Setiap hari, anak-anak mendengar begitu banyak kata dari orang dewasa di sekitarnya—entah dari orang tua, guru, atau teman sebaya. Kata-kata itu mungkin terdengar sederhana, tetapi dampaknya bisa sangat besar. Ada kata yang membuat mereka bersemangat, ada juga yang justru membuat mereka merasa kecil hati. Dari sinilah kita sadar, kekuatan berpikir positif dan kekuatan perkataan bukan sekadar teori, tetapi nyata dalam membentuk kepribadian dan masa depan anak-anak.
Positive thinking bukan berarti anak harus selalu bahagia tanpa masalah. Bukan juga tentang mengabaikan kenyataan. Justru sebaliknya, berpikir positif adalah kemampuan untuk melihat peluang di balik tantangan, serta tetap optimis meski menghadapi kesulitan.
Bayangkan seorang anak yang mendapat nilai jelek di ujian matematika. Kalau ia terbiasa berpikir negatif, pikirannya bisa langsung, “Aku bodoh… aku nggak bisa matematika.” Pikiran ini, jika dibiarkan, bisa menghambat semangat belajarnya.

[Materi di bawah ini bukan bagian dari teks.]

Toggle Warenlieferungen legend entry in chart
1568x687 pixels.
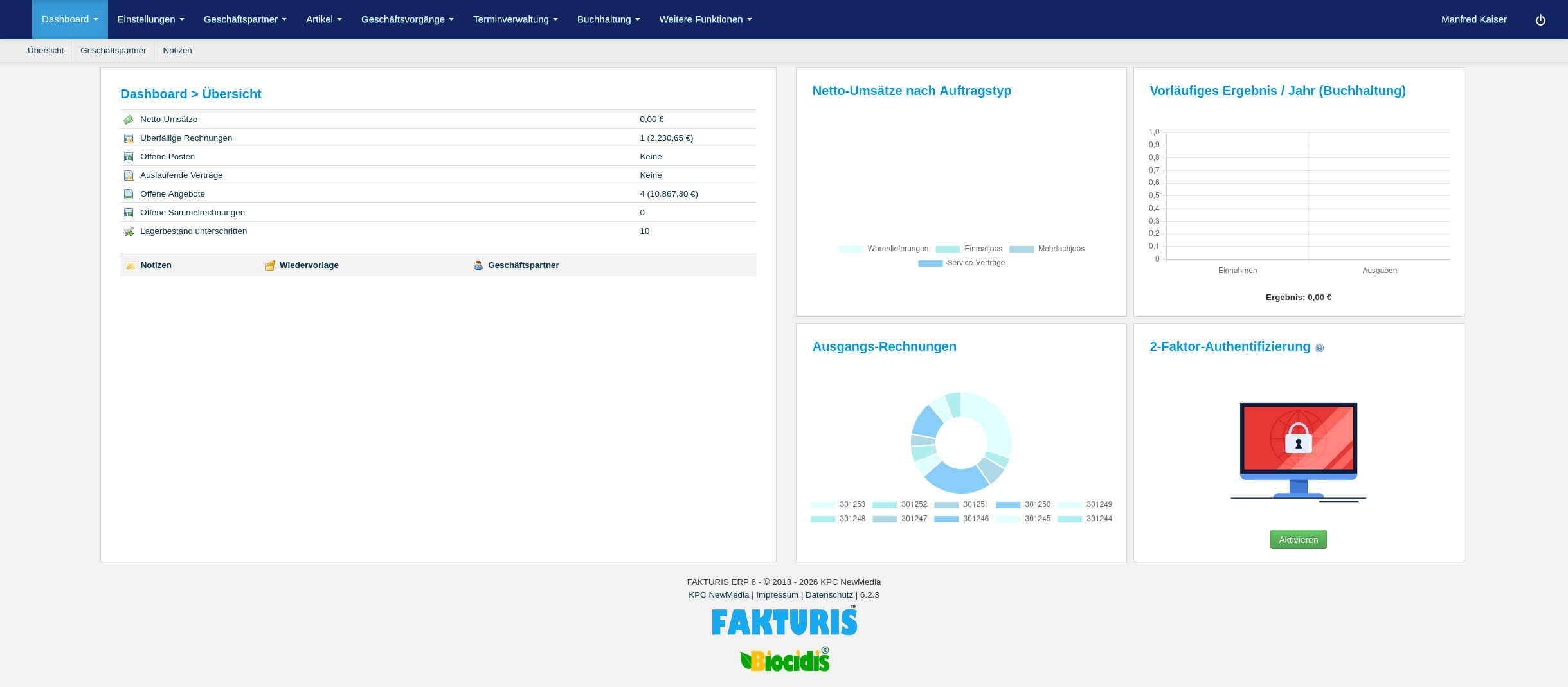tap(883, 249)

Tapi kalau ia terbiasa berpikir positif, ia mungkin berkata, “Nilai ini memang belum bagus, tapi aku bisa belajar lagi supaya lebih paham.” Cara berpikir inilah yang membuat anak tidak mudah menyerah. Di masa depan, anak dengan pola pikir positif akan lebih tangguh menghadapi kegagalan.
Selain cara berpikir, perkataan juga punya pengaruh luar biasa. Kata-kata adalah cerminan pikiran, dan sekali diucapkan, ia bisa menempel lama di hati anak.

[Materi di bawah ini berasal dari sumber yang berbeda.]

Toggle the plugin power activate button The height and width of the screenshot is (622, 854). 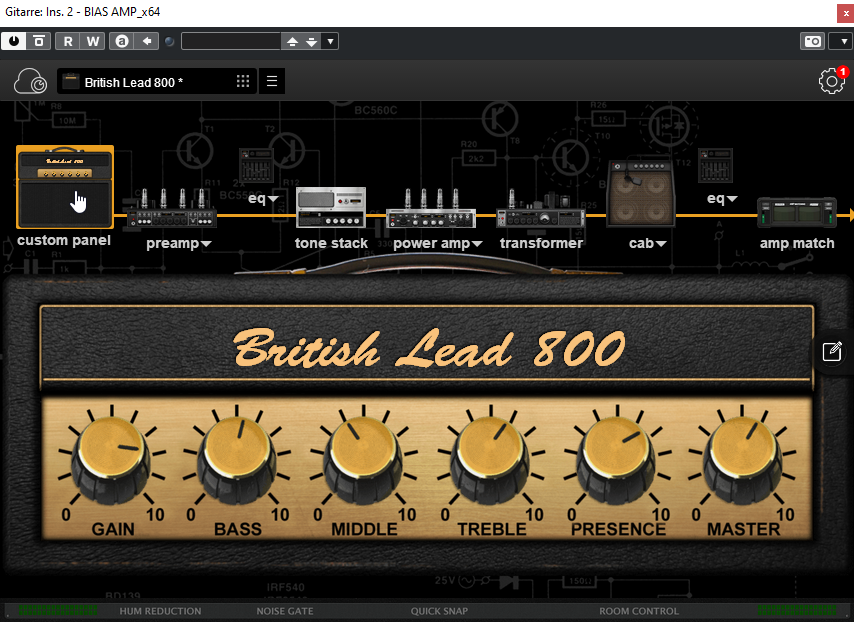(14, 41)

Pernahkah kita tanpa sadar mengatakan, “Kamu malas sekali!” atau “Kamu memang nakal!”? Kata-kata seperti itu bisa membentuk label negatif dalam diri anak. Lama-kelamaan, anak akan percaya bahwa dirinya memang malas atau nakal. Inilah yang disebut self-fulfilling prophecy—prasangka yang akhirnya jadi kenyataan karena terus diulang.

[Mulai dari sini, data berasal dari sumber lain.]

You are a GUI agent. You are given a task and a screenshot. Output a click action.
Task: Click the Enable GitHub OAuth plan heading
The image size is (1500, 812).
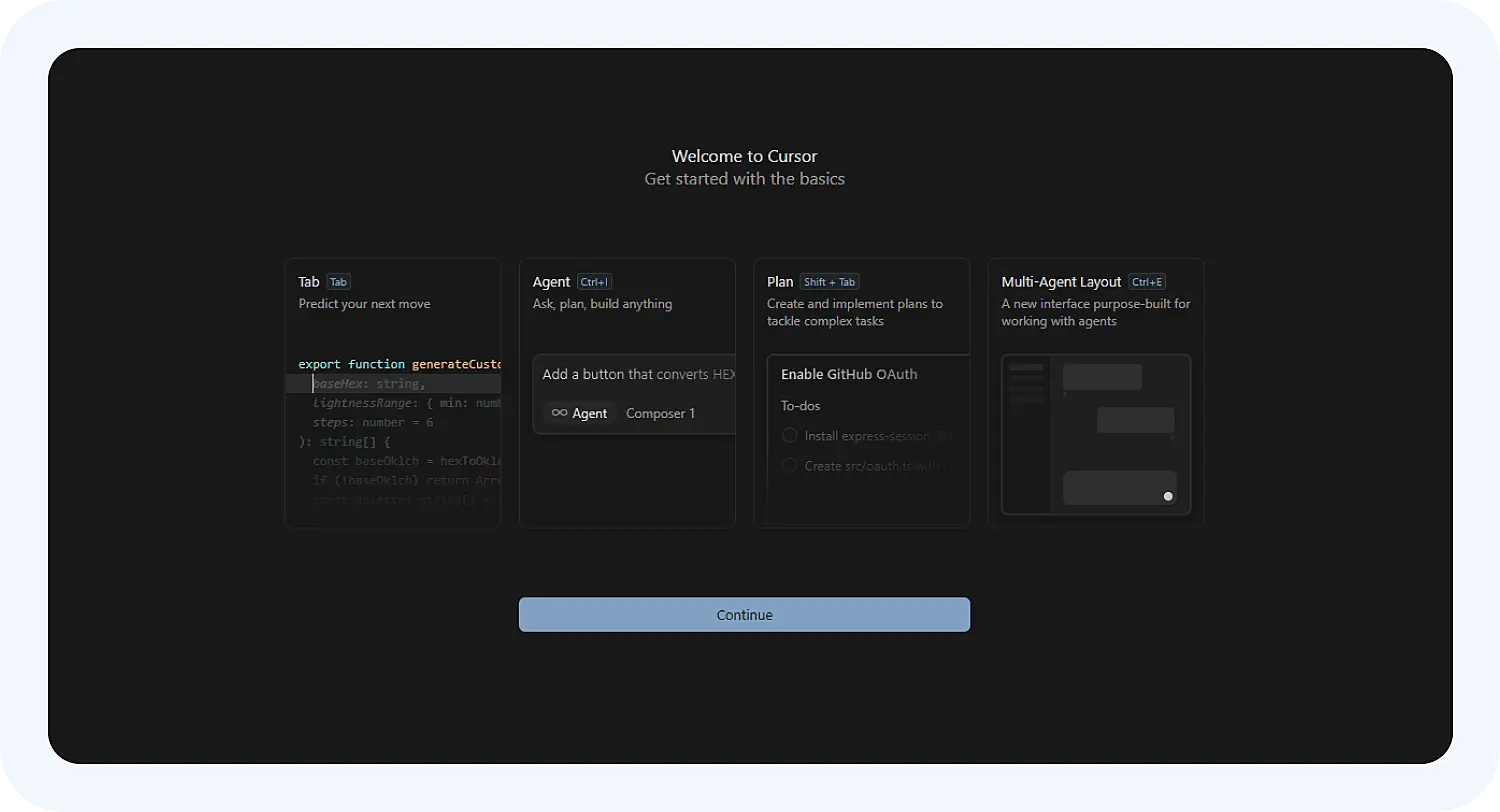(x=849, y=374)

Sebaliknya, kata-kata positif seperti, “Kamu bisa mencoba lagi,” atau “Saya percaya kamu mampu,” bisa menyalakan semangat luar biasa. Anak akan merasa dihargai dan termotivasi untuk berusaha lebih baik.
Anak-anak ibarat spons: mereka menyerap apa saja yang ada di sekitarnya. Kalau yang sering ia dengar adalah kritik pedas, makian, atau kata-kata merendahkan, maka ia akan tumbuh dengan rasa percaya diri yang rapuh. Tapi jika yang ia dengar adalah apresiasi, dukungan, dan kata-kata penuh harapan, ia akan tumbuh dengan keyakinan bahwa dirinya berharga dan mampu.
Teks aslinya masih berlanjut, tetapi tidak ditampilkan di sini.